According to a report from Coinbase, the technique of “slaughtering pigs” is back in vogue. This has already been reported several times via Tinder scams or Facebook chats. The criminal would approach the victim and then, after gaining their trust, offer to continue the conversation on an encrypted messaging service. The victim was then offered to invest in a high-yield crypto project, even to receive the first bonus. The latter made it possible to convince a sometimes cautious individual to invest more later. The money paid actually came from the wallet of the fraudster, who later recovered it by investing his victim.
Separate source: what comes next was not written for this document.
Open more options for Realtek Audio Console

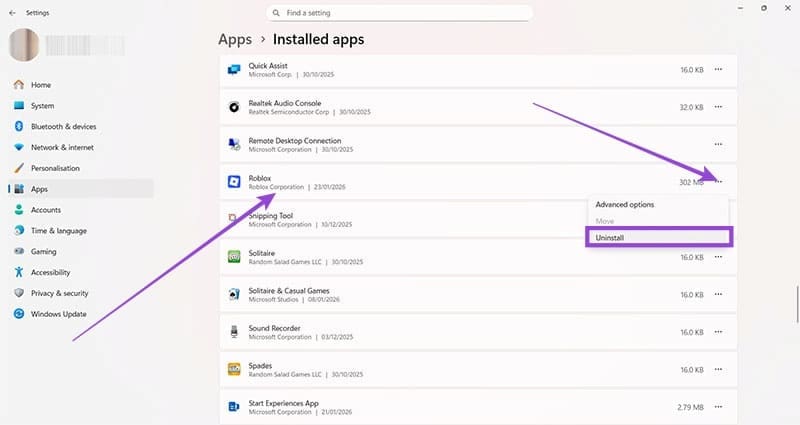(718, 107)
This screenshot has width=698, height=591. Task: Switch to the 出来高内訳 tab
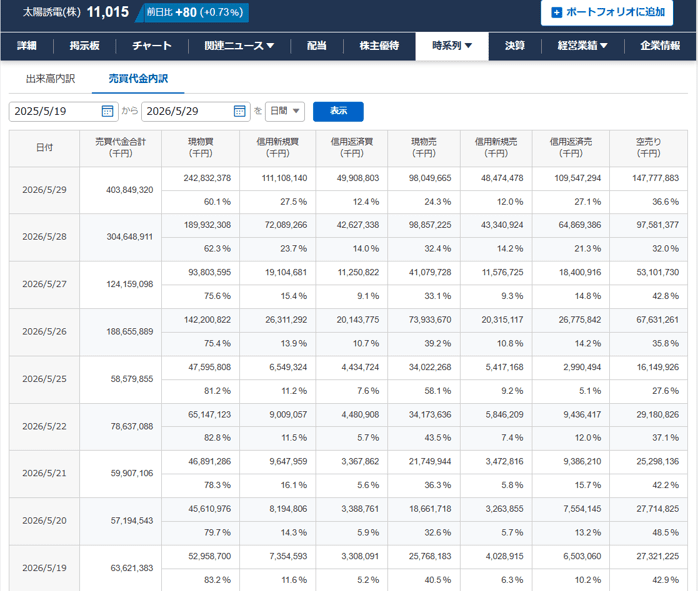50,79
However, a new version of this technique appeared this summer. They usually root on the victim’s phone, and now use simple text messages to reach more and more people. Messaging apps like WhatsApp would also be affected. The strategy is simple: the fraudster sends a completely banal message to the potential victim. Then, claiming it was sent to the wrong recipient, the criminal engages in conversation. Then, day after day, he would try to gain the trust of his interlocutor, until he broached the topic of fake crypto investments. Therefore, it is recommended to be extremely careful if you receive an SMS from an unknown number, including if it claims to have a wrong number.
Users seem to be increasingly concerned about their cryptocurrency
As crypto attacks and scams become the new scourge of the cryptosphere, improving protocols could be one of the industry’s top priorities. A need that has become even greater since users are aware of the risks they face. Some of them became very careful about the safety of their property, even going so far as to point out the slightest fault.
This is, for example, what Coinbase currently has. Already in turmoil after the insider trading case, the platform was sued by a hundred of its customers in Georgia. According to them, account security is not sufficiently ensured. The system that is supposed to protect Coinbase would be weak and would allow hackers to steal the coins very easily. Prosecutors would also pay the price; one, George Katulla, reportedly emptied his crypto wallet in a previous attack. Almost $6,000 would then be stolen, although Coinbase was able to recover some of it.
Contrary to its claims, Coinbase does not properly use standard practices to ensure the security of user accounts. Furthermore, the platform inappropriately and unjustifiably blocks its consumers’ access to their accounts and funds, either for an extended period of time or permanently.
Excerpt from the lawsuit filed against Coinbase.
Following this new legal attack, Coinbase may have to pay at least $5 million in compensation to its disgruntled community.